Author: Kathryn Bertram, crossposted from the Health Communication Capacity Collaborative (HC3) website on August 21 2014 - During a capacity building workshop in Freetown, Sierra Leone this past June, the mood was understandably tense as Ebola continued to spread from the East. Tea-break conversations became heated about regional responses to it. While no one agreed on how long it would last or the toll it would ultimately take, one thing was universally accepted: there was a strong need for social and behavior change communication (SBCC) in communities.

One of the workshop participants, Reverend Alimamy Kargbo of the Inter-religious Council of Sierra Leone and Chair of the Global Fund Country Coordinating Mechanism in Sierra Leone, put it this way, "We are troubled and confused about the rate of the spread and the major reason for the spread has been denial [of Ebola]  and not taking heed of instructions issued by the Government and other health workers," he said. "Now that many people have accepted the reality of its existence and its deadliness, it is as they say 'out of control' and still beyond the scope of government to contain it."

The SBCC challenges related to Ebola are many: the virus can be transferred through local customs and practices such as funerary preparations, including washing the dead, and by eating bush meat that carry the virus. Improper handling of Ebola victims by family members and health workers and avoidance of hospitals and health centers are also major causes of the spread.

"People are too afraid to go to the hospital or health facilities for fear that they will be diagnosed with Ebola," Kargbo continued, and since there is no known cure, going to a health facility is not an attractive option for many. "Besides, some nurses and health workers are running away for fear of contracting the disease as little or no protective gear are available in some health facilities."

The Harvard Business Review (HBR) and the World Bank blog both ran articles this week on the critical need for SBCC in Guinea, Liberia, Sierra Leone and other countries in the region where Ebola may be spreading, highlighting entertainment-education (EE) as one approach that helps people consider changing current behaviors and attitudes. As the articles point out, EE has been used with good results for other health issues such as HIV/AIDS, malaria, and nutrition.

The HBR cited drama theory research from Lawrence Kincaid, a health communication expert with Johns Hopkins Bloomberg School of Public Health Center for Communication Programs (JHU.CCP), which is a leader in the field of SBCC and entertainment-education. Kincaid has found that "audiences empathize with characters and vicariously live their conflicts through them, even riding with them through their change of mind." Like many communication strategies, the ones for Ebola, according to the World Bank article, include a variety of communication vehicles such as text messaging via mobile phones, community mobilization and door-to-door outreach.
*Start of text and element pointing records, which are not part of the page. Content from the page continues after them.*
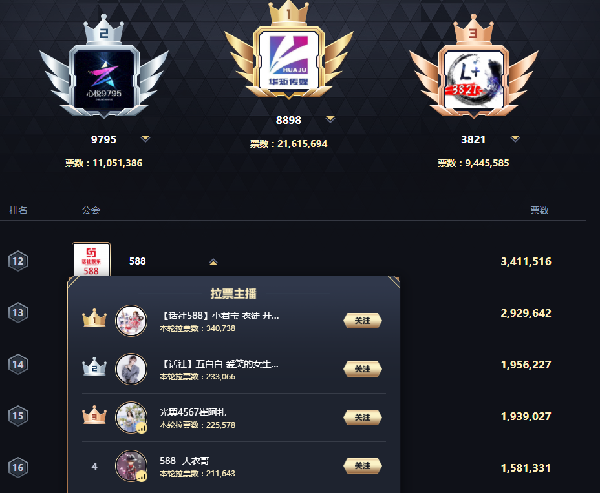Follow the rank 2 streamer

[x=362, y=369]
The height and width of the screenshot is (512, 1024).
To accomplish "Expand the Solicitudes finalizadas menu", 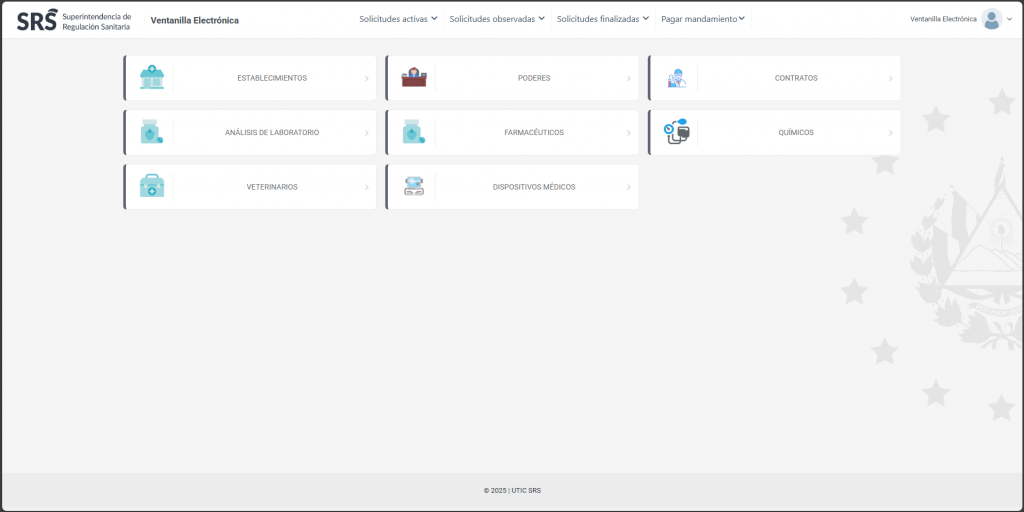I will coord(603,19).
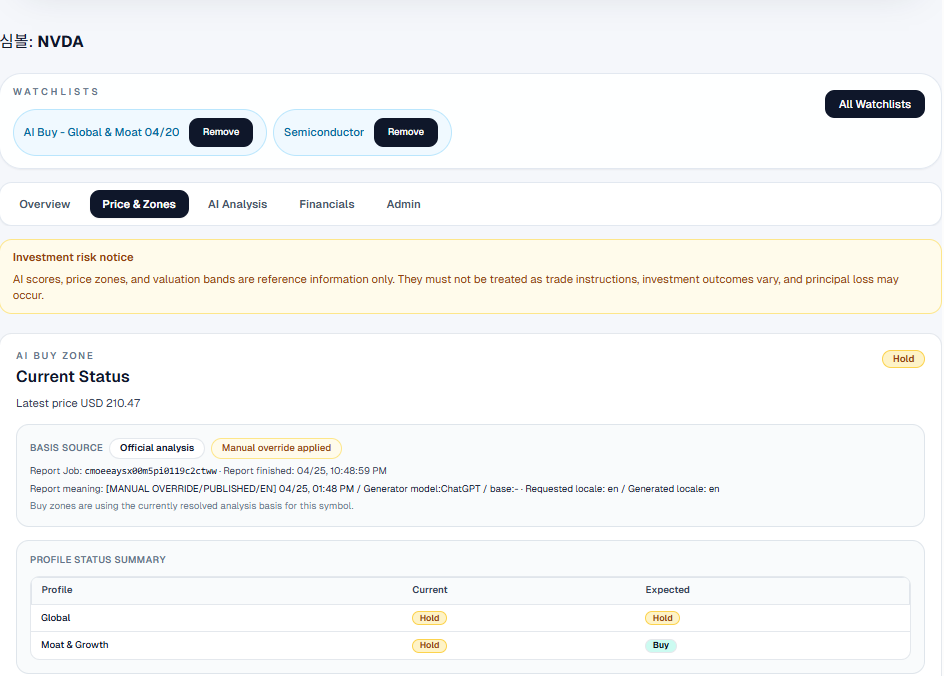Screen dimensions: 944x676
Task: Switch to the Overview tab
Action: (45, 204)
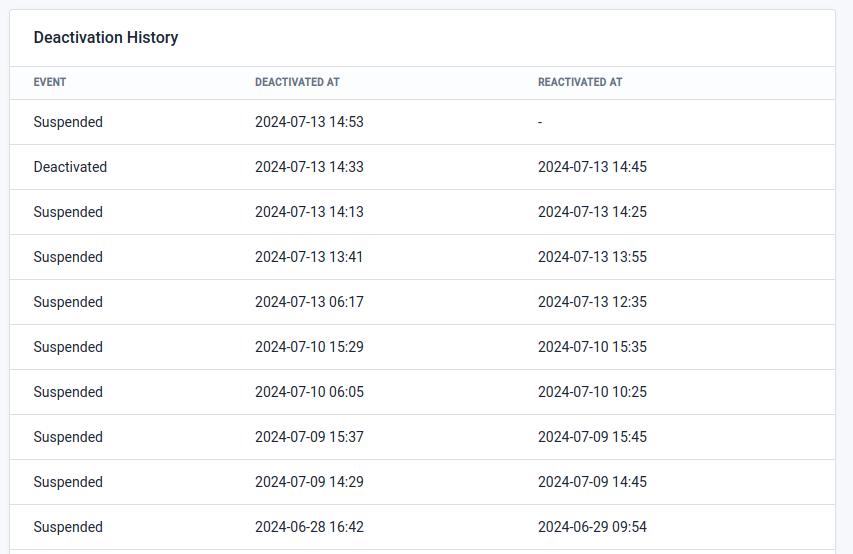Select Suspended event from 2024-07-13 13:41
853x554 pixels.
coord(68,257)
It also reported that UNICEF and partners are engaging in participatory theater to spread messages, giving message-driven theater performances in communities and bus terminals.

"The more that people are transported into the world of the narrative, the more they feel immersed in the story, the more likely they are to change their beliefs to be more consistent with those expressed in the world of the narrative," said researcher Melanie Green, in a quote from the HBR.

As of August 4, there have been 1,711 infections and 932 deaths from Ebola in these countries, and even more have been affected by the toll the virus is taking on people’s everyday lives. Last week, the World Health Organization declared the outbreak a global health emergency. SBCC must be a critical component of any global public health strategy to stop Ebola from spreading further in the region - or the world.

"I hope that we start our communication programs sooner rather than later in countries that may be affected in the coming days such as Nigeria, before people are too fearful or panicked," said Caroline Jacoby, Senior Program Officer with JHU.CCP who teaches a course called Entertainment Education for Behavior Change and Development in Johns Hopkins Bloomberg School of Public Health. "Shifting long-held practices and behaviors is difficult, but once people start taking the appropriate actions to keep themselves, their families and their communities safe, these actions can start becoming the 'norm,' and have an impact on lives."